A Chapter by Isemay

The exit wasn’t exactly well kept. Syr had to draw power from the stone Odos had given her to jar the mechanism enough to make it work. Still, it only opened enough to slip through. She closed it behind her, certain the old man could find his way out as surely as he’d found his way in.

What to do now. Stowing her goods would be wise, and then visiting Imos. The bag she took back to the lodgings she’d secured for herself first. It wasn’t a place any sane person would leave anything of value, or sleep too deeply. It was however a place she’d stayed at before and she knew the little hiding places that could be discreetly used and warded and how to get to safer spaces. 

Her surprise in finding her room already resold was a source of amusement for the proprietor. “A pretty thing like you, I thought you’d found work in a brothel by now. I’ll let you warm my bed for the price you paid.” His leer faded as she fixed him with a look of disgust.

“I will have my room. Go rouse whoever you sold it too.”

“He paid more than you did, little w***e. You-EEEEEEEEIIIIIIIIII!” The shriek as she cast a ward at his feet making him burst into flames that extinguished as quickly as they appeared, leaving him singed and staring in horror caused a stir above them.

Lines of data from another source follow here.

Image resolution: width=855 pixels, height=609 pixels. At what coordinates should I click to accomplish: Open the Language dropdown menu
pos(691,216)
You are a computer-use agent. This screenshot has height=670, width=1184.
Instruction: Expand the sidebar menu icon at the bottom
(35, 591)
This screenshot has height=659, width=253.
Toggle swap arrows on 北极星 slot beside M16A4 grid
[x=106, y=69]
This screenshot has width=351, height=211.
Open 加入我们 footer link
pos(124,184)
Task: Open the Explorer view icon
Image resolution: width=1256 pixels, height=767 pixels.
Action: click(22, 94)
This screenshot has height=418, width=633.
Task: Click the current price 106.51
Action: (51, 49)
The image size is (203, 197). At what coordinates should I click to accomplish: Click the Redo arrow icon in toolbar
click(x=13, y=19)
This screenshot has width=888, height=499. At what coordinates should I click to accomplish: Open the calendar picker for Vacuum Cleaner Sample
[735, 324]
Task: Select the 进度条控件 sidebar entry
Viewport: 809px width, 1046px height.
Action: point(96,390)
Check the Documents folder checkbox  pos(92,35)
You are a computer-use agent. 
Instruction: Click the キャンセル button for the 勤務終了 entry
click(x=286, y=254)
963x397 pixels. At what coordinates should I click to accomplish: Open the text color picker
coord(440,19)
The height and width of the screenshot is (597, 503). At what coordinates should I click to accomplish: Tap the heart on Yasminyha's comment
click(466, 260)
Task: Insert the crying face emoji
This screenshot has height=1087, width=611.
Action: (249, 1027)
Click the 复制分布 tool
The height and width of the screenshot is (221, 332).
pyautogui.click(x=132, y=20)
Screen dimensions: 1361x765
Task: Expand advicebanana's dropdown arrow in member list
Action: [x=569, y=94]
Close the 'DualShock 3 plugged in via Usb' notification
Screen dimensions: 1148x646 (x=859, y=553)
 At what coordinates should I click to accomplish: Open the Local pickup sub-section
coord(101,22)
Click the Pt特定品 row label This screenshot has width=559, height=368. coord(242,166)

“The next time you call me a w***e will be the last time you stand in the land of the living. Now. Do I need to repeat myself?”

“N-n-no.” He moved to the stairs at speed.

“What’s going on down there?” A voice growled in annoyance.

“A matter that’s being remedied. Unless you’re the one in my room I’d suggest you go back to bed because it doesn’t concern you.” Syr called up cheerfully.

“M-master Dwarf-” It sounded as if the singed proprietor were trying to enter a room.

“No you don’t. You’ll leave my things where they are.” 

The proprietor backed down the stairs looking like he was caught between two horrible fates. Syr had to smile as she saw the dwarf advancing in his nightshirt with an impressive axe at the ready. “You can go, innkeeper. If we need you to resolve the matter we’ll let you know.”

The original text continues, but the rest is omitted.